While the invention has been shown and described with reference to certain exemplary embodiments thereof, it will be understood by those skilled in the art that various changes in form and details may be made therein without departing from the spirit and scope of the invention as defined by the appended claims.

Claims

1. A speech act-based voice Extensible Markup Language (VoiceXML) dialogue apparatus, comprising:

a dialogue manager for performing dialogue management by extracting speech act information from a speaker's speech; and

a VoiceXML interpreter for performing a dialogue control by determining response speech act information based on the speech act information and an associated speech act-based VoiceXML document.

2. The speech act-based VoiceXML dialogue apparatus according to claim 1, wherein the dialogue manager comprises:

a speech recognition unit for recognizing the speaker's speech;

a dialogue management unit for parsing the recognized speech data to extract speech act information therefrom and generating a response sentence on the basis of the response speech act information transferred from the VoiceXML interpreter; and

a voice synthesis unit for synthesizing the response sentence and responding to the speaker.

3. The speech act-based VoiceXML dialogue apparatus according to claim 1, further comprising:

Scenario2DDML module for generating a DDML document corresponding to a dialogue scenario extracted from a dialogue database (DB); and

DDML2VoiceXML module for converting the DDML document into a speech act-based VoiceXML document and storing it in a web server.

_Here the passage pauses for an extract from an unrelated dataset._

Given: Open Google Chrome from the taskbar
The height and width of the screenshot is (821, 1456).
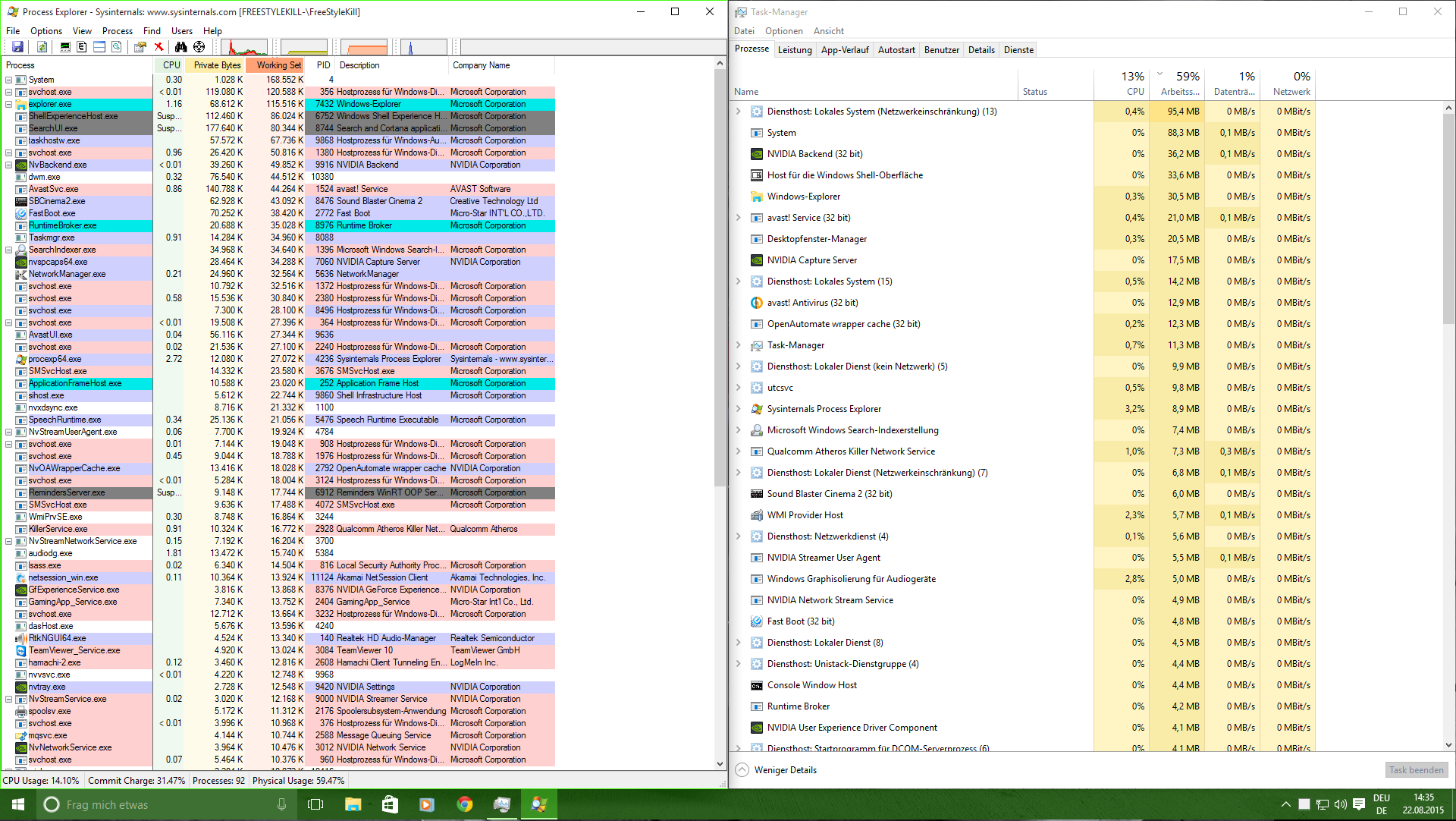Looking at the screenshot, I should tap(464, 804).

4. The speech act-based VoiceXML dialogue apparatus according to claim 3, further comprising a DDML editor for editing the DDML document.

5. The speech act-based VoiceXML dialogue apparatus according to claim 3, wherein the VoiceXML interpreter loads the associated speech act-based VoiceXML document from the web server and determines the response speech act information based on the associated speech act-based VoiceXML document

6. The speech act-based VoiceXML dialogue apparatus according to claim 3, wherein the DDML document represents a dialogue flow on a state basis, said state including a speech object, speech act information, and a target.

7. A speech act-based VoiceXML dialogue method, comprising the steps of:

(a) recognizing a speaker's speech and outputting the recognized result;

(b) parsing the recognized speech and extracting speech act information therefrom;

(c) loading a speech act-based VoiceXML document corresponding to the extracted speech act information from a web server and generating response speech act information based on the speech act information and the speech act-based VoiceXML document; and

(d) generating a response sentence corresponding to the response speech act information, synthesizing the sentence, and responding to the speaker.

8. The method according to claim 7, further comprising the steps of:

extracting a dialogue scenario from a dialogue database (DB) in a specific field in off-line mode;

extracting speech act information from the extracted dialogue scenario and generating the DDML document that reflects multiple dialogue flows; and

converting the DDML document into the speech act-based VoiceXML document and storing the document in the web server.

9. The method according to claim 8, further comprising the step of editing the DDML document.